Children joined experts at a PACE parliamentary hearing to demand urgent action on climate change from European governments – and to argue that continued inaction would be a violation of their right to a healthy environment.
The virtual joint hearing, organised by PACE’s Committee on Social Affairs, Health and Sustainable Development in the framework of forthcoming reports by Jennifer De Temmerman (France, ALDE) and Simon Moutquin (Belgium, SOC), also looked at what more the Council of Europe could do to anchor a right to a healthy environment.
Nathan Méténier, a member of a youth consultative group set up to advise the UN Secretary General, said young people were already facing the consequences of inaction on the climate crisis, and urged that the rights of future generations should be taken into account: “We need a new way of doing democracy which includes inter-generational dialogue. It’s our future, and we should have a say.” The movement begun by Greta Thunberg had had a huge impact, he said, but youth groups working to protect the planet needed greater funding, as well as a greater presence in international bodies.

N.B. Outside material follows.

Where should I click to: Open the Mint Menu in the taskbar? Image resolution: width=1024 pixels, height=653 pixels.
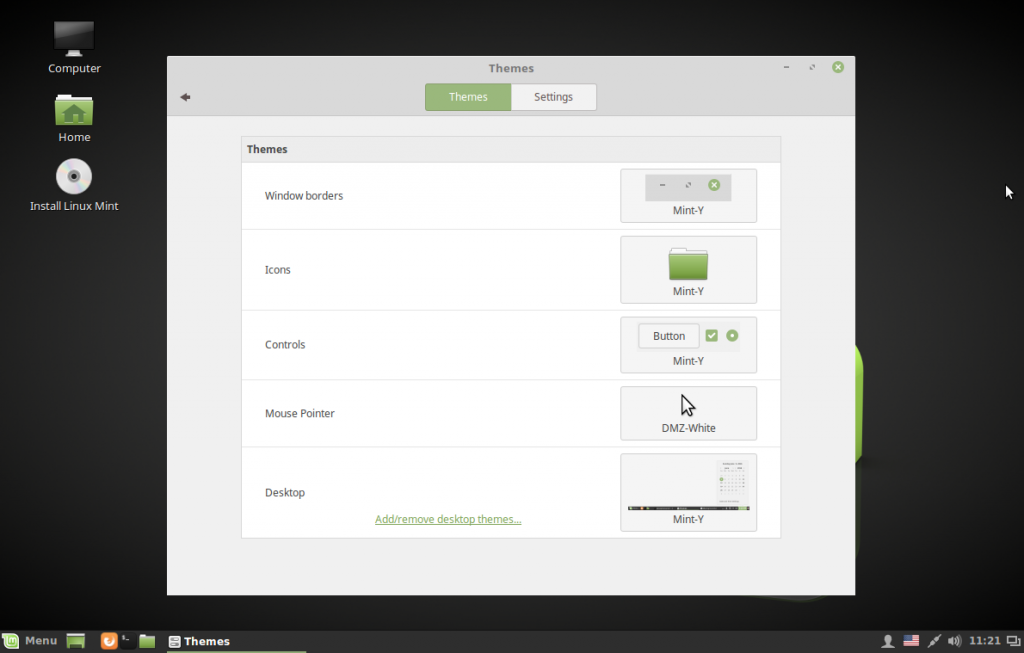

A group of young elected “eco-delegates” from the Jeanne d’Arc High School in Paris also outlined to parliamentarians the action they were taking in their own schools, as well as their fears for the future. “We think things are not going fast enough in the fight against climate change,” said 15-year-old Nele. “There’s a generalised indifference and despite the COP-21 commitments, temperatures continue to increase. We don’t want any more decisions that create delay. There’s an alarm going off – and action is needed now.” Eugenie, another “eco-delegate”, spoke about the impact of climate marches while a third, Aida, said their aim was to “get everyone to work hand-in-hand to combat the climate crisis”.
Najib Benarafa, a science teacher at Jeanne d’Arc High School, said it wasn’t possible to keep postponing concrete action. “Schools can be labs for green transition – young people are starting to build the future in their schools, as catalysts for change, but they need to see concrete change at a higher level too.” Children were looking for tangible change: “There’s a disconnect between the desire for something to be done, and the actual outcome.”
Catherine Le Bris, a specialist in international law for France’s CNRS, gave an overview of environmental court cases from around the world and pointed out that traditional rights protected individuals, rather than collective groups, and were usually time-limited to the present. She called for a new category of rights, the “rights of humanity” or “rights of humankind” – such as a right to pure air – which would be both global and long-term, protecting all individuals currently living as well as future generations.
Dr David Boyd, UN Special Rapporteur on the Environment, said Europe was now falling behind other regions on advancing a right to a healthy environment. PACE had first called for this right 21 years ago – but it had been rejected by ministers. While the Strasbourg Court had made “green” interpretations of existing rights, these were inadequate today, when the scope and severity of today’s climate crisis was having such a huge impact on human rights. It was time for change, he said, and Europe needed to be at the forefront of demands for clean air, safe and sufficient water, sustainably produced food, healthy ecosystems and biodiversity.